Archean mafic–ultramafic volcanic landmasses and their effect on ocean–atmosphere chemistry

Ancient sediments that precipitated from seawater contain elemental and isotopic records that have yielded mutually exclusive conclusions regarding the supply of elements. Certain isotopic data (e.g. Sr and Nd) appear to imply a preponderance of hydrothermal flux while a number of elemental abundances (e.g. Eu and Y) apparently require a much greater flux from land. Refined insight into the origin of the marine rare earth element pattern is shown to strengthen the requirement for a significant elemental flux from the early Earth landmass. Here it is proposed that the Archean landmass included a significant fraction of emerged oceanic plateaus in addition to the continents. Alternatively, repeated volcanic resurfacing of the continents with mantle-derived basalt increased continental element flux.Model calculations for the Eo- to Neo-Archean marine rare earth element pattern require that ca. 20% of the planet was occupied by volcanic plateaus (compared to the 3% of today). Not only were the plateaus more extensive but they were also thicker. A tectonic picture emerges in which the Archean ocean basins may have consisted of lithosphere of lesser (similar to present day) thickness populated by relatively short-lived (several 100 Ma at most) plateaus of considerable thickness.One important feature that distinguishes the Archean from the modern land surface is the preponderance of freshly erupted volcanic rocks. Due to the instability of high-Mg rocks under weathering, a substantial land surface of this type would have had importance both for the supply of nutrients to the ocean, as well as a potential sink for water and atmospheric gases.

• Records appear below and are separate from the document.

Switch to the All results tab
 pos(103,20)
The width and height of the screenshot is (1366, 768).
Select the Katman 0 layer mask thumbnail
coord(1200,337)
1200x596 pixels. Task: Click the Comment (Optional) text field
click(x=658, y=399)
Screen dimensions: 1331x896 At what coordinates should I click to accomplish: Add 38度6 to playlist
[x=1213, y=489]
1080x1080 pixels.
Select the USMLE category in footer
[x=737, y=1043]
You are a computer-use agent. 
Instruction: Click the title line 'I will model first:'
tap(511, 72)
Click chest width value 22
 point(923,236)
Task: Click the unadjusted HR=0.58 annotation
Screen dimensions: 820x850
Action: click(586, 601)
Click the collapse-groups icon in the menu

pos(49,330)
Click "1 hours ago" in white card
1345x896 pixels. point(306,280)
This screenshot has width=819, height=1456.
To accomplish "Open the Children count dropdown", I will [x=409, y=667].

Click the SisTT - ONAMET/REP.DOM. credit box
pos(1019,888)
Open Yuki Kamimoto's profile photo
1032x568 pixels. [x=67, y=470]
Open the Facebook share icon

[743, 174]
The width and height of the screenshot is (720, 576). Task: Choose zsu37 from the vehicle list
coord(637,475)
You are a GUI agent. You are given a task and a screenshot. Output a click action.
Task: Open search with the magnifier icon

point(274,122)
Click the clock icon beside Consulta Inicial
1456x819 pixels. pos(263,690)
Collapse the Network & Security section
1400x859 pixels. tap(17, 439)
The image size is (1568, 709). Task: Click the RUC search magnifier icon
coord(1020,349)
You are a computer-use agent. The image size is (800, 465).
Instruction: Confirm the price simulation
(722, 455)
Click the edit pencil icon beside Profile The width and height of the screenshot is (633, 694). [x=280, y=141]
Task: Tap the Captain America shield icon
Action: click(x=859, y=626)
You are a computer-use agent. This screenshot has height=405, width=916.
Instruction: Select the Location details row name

For example, the disappearance of high-MgO land towards the end of the Archean may have reduced the supply of Ni to the ocean and brought to an end the supremacy of methanogens, ultimately leading to the great oxidation event. Furthermore, both the submarine and subaerial volcanic resurfacing of the continents and oceanic plateaus may have led to high 18O/16O alteration products and isotopically light seawater, removing the need for an unreasonably hot early Earth surface temperature.Hot mantle plumes capable of producing vast volcanic plateaus may thus have played a major role in regulating the composition of the early hydrosphere and biosphere and indirectly also the evolution of the atmosphere.